Review: No Other Improper Contact Between Court, Lawyers
Members of the state’s judicial branch and the attorney general’s office may have passed lewd emails back and forth to each other, but they didn’t improperly discuss cases under court review.
That’s the conclusion of a review commissioned after the so-called “Porngate” scandal led to the resignations and retirements of a number of high-ranking state officials this fall. Supreme Court Chief Justice Ronald Castille asked for the review.
A review of thousands of emails sent by Pennsylvania justices over five years found no improper contact with state prosecutors on pending cases, a special counsel for the Supreme Court said Friday.
A report by Pittsburgh attorney Robert Byer of Duane Morris LLP, on behalf of the high court, found “none of the email messages contained any discussion of or information related to any case in the Pennsylvania judicial system.”
Legal experts said the matter needed to be examined to rule out any “ex parte communications,” where one party in a case has contact with a judge or justice and the other party does not.

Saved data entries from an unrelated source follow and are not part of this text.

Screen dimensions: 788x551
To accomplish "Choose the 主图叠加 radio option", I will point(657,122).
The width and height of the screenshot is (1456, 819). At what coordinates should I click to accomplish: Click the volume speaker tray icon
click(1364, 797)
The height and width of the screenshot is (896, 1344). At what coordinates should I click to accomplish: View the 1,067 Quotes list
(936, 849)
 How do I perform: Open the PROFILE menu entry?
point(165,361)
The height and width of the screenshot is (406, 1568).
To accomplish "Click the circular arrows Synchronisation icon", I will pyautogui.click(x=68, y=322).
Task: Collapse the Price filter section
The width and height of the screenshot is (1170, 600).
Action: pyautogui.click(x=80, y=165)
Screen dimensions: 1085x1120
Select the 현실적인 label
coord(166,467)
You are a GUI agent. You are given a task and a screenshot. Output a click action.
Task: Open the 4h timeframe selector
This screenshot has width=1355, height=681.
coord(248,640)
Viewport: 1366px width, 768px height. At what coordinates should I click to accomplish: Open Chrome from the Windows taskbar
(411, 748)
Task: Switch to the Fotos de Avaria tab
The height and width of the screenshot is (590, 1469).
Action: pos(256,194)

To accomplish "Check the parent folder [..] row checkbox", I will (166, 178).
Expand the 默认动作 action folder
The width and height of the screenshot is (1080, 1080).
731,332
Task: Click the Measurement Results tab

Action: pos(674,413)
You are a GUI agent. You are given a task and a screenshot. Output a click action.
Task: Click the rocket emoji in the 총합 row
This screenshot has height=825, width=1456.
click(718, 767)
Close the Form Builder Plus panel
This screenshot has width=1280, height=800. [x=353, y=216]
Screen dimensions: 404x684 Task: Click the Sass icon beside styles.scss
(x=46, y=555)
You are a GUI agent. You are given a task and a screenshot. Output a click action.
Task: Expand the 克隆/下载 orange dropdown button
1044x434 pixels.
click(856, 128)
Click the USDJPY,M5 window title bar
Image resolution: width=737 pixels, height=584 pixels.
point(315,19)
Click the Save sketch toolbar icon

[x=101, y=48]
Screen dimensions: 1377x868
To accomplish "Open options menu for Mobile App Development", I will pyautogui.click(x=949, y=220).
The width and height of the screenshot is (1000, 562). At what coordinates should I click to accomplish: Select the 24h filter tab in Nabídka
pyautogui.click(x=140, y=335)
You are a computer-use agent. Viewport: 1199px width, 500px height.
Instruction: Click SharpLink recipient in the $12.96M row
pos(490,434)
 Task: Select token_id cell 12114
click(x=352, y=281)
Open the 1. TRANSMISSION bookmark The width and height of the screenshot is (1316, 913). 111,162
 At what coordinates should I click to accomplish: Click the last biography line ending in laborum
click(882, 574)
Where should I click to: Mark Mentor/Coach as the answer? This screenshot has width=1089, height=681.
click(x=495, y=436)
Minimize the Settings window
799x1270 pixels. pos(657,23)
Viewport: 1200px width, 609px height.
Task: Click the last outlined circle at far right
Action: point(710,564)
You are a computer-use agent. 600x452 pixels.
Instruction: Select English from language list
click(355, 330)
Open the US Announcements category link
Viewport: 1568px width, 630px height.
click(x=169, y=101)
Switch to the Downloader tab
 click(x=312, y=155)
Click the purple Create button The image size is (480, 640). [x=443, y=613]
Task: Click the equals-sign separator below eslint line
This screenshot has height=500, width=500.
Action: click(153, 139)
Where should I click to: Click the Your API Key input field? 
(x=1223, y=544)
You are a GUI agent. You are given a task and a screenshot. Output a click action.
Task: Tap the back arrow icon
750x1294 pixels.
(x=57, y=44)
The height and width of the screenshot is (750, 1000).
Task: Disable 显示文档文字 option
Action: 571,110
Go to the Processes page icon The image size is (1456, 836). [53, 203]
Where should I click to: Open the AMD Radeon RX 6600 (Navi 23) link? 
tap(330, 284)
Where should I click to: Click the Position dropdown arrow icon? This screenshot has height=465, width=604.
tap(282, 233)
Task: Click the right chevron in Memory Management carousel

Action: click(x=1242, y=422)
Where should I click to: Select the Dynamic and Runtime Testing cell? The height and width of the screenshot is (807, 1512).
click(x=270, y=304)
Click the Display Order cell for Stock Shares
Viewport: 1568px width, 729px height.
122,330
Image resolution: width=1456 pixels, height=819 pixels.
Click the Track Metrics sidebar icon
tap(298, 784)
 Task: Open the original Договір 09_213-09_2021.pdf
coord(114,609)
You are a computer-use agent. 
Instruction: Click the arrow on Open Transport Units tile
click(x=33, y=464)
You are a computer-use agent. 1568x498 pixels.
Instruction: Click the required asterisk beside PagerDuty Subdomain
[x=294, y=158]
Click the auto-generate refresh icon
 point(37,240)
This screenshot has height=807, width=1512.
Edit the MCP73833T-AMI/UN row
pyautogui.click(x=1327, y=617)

“The reason is that someone presenting a fact or argument to a judge alone does not give the other side a chance to respond to it,” said Wes Oliver, a professor at Duquesne University Law School. “Further, the fact that the judge would listen to one side alone creates an appearance of impropriety.”
“I found nothing to indicate any reason to be concerned about the court’s decision-making,” said Robert Byer, a former Commonwealth Court judge retained this fall to study about 4,800 emails between sitting Supreme Court justices and staffers at OAG.
“I think people ought to feel very confident that their Supreme Court justices are doing their jobs very appropriately.”